|We don't bite newbies here... much|
Re: Moby Dick in 5 secsby bwelch (Curate)
|on Sep 22, 2004 at 16:36 UTC||Need Help??|
I'm looking at similar ways to categorize and mine unstructured text. One commercial product we tried (none mentioned in the article) worked for smaller sets of data (under one million) and under 2000 categories. Beyond that is didn't scale well at all, as memory utilization grew considerably and CPU remained as the primary bottleneck. One job with 10,000 categories we started on a fairly new Sun box used 30GB RAM and was projected to take 570 days to finish!
Using a linux cluster, this looks to be much more reasonable for significantly larger data sets. By giving sets of source articles to each cluster node and storing results in various database tables, the jobs of parsing, tagging, tokenizing, and categorizing may be divided into relatively independent jobs. The only dependency so far might be in database connections, but hopefully connection pooling can take care of that. One of these days I mean to write up the whole thing as a type of perl data mining RFC. (Sound useful?)

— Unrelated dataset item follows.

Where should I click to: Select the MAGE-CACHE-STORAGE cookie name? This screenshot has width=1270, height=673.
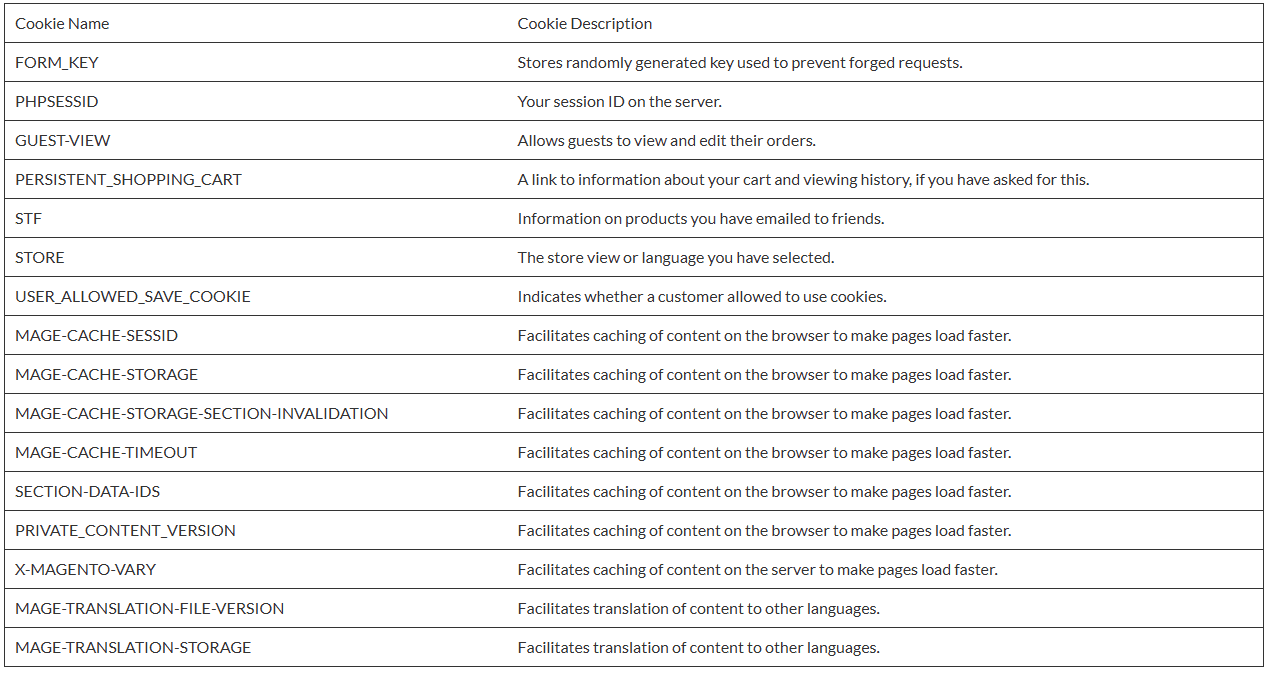coord(106,374)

Some of the ideas mentioned in the article are new to me. From the article:
"PowerDrill takes the unstructured data, namely sentences, and diagrams the sentences placing each part of speech, such as noun phrase, verb phrase, and prepositional phrase, into a separate field, actor, action, and object which can then be used by a standard database to discover relationships and trends."
So instead of, or maybe in addition to, using a term list, dictionary, and thesaurus, they are trying to extract knowledge based on sentence structure. That might be hard on some forums. Most teen forums I've seen involve many abbreviations, spelling errors, and slang. Some topic area forums aren't much better. That's a tough problem. In addition to that, written speech from books like Moby Dick is quite different from the written style used in most forums, just like written speech is very different from spoken speech.
Adding this kind of knowledge extraction to standard categorization and parsing would be a neat thing. It does lead to other questions:
I would welcome stories from other monks about projects doing data mining, text processing, using clusters, or any related topics. I'm definitely still learning in this area, but with the contributions and help of people here we should be able to get a good handle on it all and explore interesting areas.